Current Activities and Structure (2008)

Teaching

Our enrollments – we have by far the strongest enrollments in first-year Russian in the country – teaching evaluations, and the variety of courses we offer all testify that we are, indeed, a very strong academic program and a leader in the field.

In 2005 we restructured our curriculum to introduce lower-division courses in literature and film. The results have been very impressive, due both to the popularity of the topics of the courses (“Russians in Hollywood,” “From Russia with Love,” “Introduction to Russian Culture and Civilization”) and to excellence in teaching. In 2005-2008, lower-division literature and film courses often attracted enrollments of 50-70 students. Our well-enrolled “hits” also include courses on Eastern-European film and Slavic cultural and sociolinguistics.

We expand our interdisciplinary endeavors and foster undergraduate research offering courses like “Language of Advertising” for freshmen; recently we initiated a cross-cultural program in conjunction with School of Nursing “Russian Talk: Communication, Culture, & Health in Sochi, Russia.”

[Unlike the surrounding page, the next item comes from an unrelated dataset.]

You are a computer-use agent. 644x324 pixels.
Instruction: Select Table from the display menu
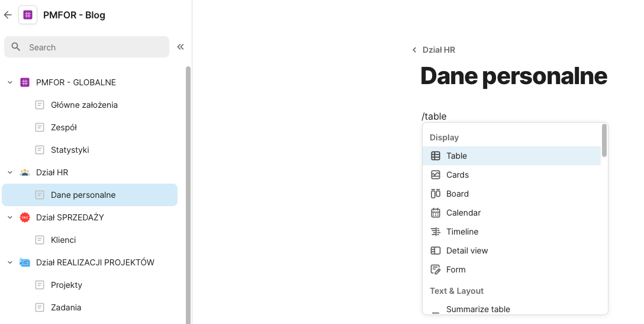[x=456, y=156]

Our teaching, across the board, receives strong, often stellar, evaluations. In any given year we have several faculty nominated for the Distinguished Teaching Award: in fact 8 of us have been nominated for this distinction in the past 5 years alone, which is quite remarkable for a relatively small department like ours, with only 7 professors and 4 lecturers.

The mission of our undergraduate and graduate programs is to provide effective instruction in a variety of Slavic languages, literatures, and cultures, for the benefit of all members of the University community, whatever their subject of specialization. We have consistently served between thirty and eighty undergraduate majors, and bestowed, in 2000-2007, up to 5 MA degrees, and one Ph.D. degree each year. We also work closely with the Honors Program on campus and teach at least three Honors sections each year.

We are also active in leading Exploration Seminars to the areas of our specialization. The Summer and Fall of 2008 will feature two: one in Sochi, and the other in the Republic of Georgia.

Scholarship and service

The faculty in all ranks are engaged in active and productive scholarship, most publishing regularly and all giving papers at national and international conferences. According to the Chronicle of Higher Education, in 2007 we ranked as number nine among our peer institutions in terms of our Scholarly Productivity – see the Chronicle of Higher Education website. This places us ahead of Harvard, Stanford, UCLA, University of Michigan and Ohio State.

We will detail individual scholarly achievements below, but our collective research and professional expertise covers Russian and Eastern European Literature (Alaniz, Crnkovic, Diment, Henry, West), Critical Theory (Crnković), Russian and Eastern European Film (Alaniz, Crnković, Diment), Slavic Linguistics and Second Language Acquisition (Augerot, Belić, Dziwirek), Visual Arts (Alaniz, West), Cultural Studies (Alaniz, Dziwirek). Several of us (Alaniz, Crnković, Diment, West) are also specialists in Comparative Literature. In 2006-07 three of our faculty (Alaniz, Dziwirek, Henry) were awarded the Royalty Research Fund Fellowship for three different projects. Other significant Research Fellowships given to faculty in the past five years included an NEH Summer Research Grant (Henry), an IREX Grant for Research in Croatia and Bosnia-Herzegovina (Crnković), an NEH Reference Materials Program Grant (West, Biggins), a Franklin Research Grant, American Philosophical Society (Diment), Chaim Schwartz Foundation for Jewish Culture Grant (Henry), a Memorial Foundation for Jewish Culture Fellowship Grant (Diment), a UW Simpson Center for the Humanities Research Fellowships (Crnković, Alaniz).

Our faculty is dedicated to university and professional service that goes beyond the department and immediate community, and extends to College of Arts and Sciences, University, and Faculty Senate councils and committees, as well as major national professional organizations and committees. In the past five years these have included elected positions on the College Council (Diment, Humanities; 2005-09) and MLA’s Association of Departments of Foreign Languages Executive Committee (Diment, Russian; 2002-05); membership on the College of A & S Budget Advisory Committee (Diment, 2002-04), chairing 2005 AAASS Program Committee (West, 2004-05) and being a member of standing program committee of AATSEEL (West, 2004-05), membership on National AAUP Committee on Government Relations (Diment, 2000-06) and National AAUP Special Committee on Academic Freedom and National Security (Diment, 2002-05), as well as membership on important Faculty Senate councils (Dziwirek, Faculty Council on Faculty Affairs 2002-2004 and Faculty Council on University Relations 2001-2003; Diment, Faculty Council on University Libraries, 2006-09), and College of Arts and Sciences Faculty Fellows Program (Crnković, 2007-08). We are also the proud home of two recent recipients of The Distinguished Staff Award: our Administrator, Shosh Westen (2001), and Affiliate Professor (and Slavic and Eastern European Librarian) Michael Biggins (2005).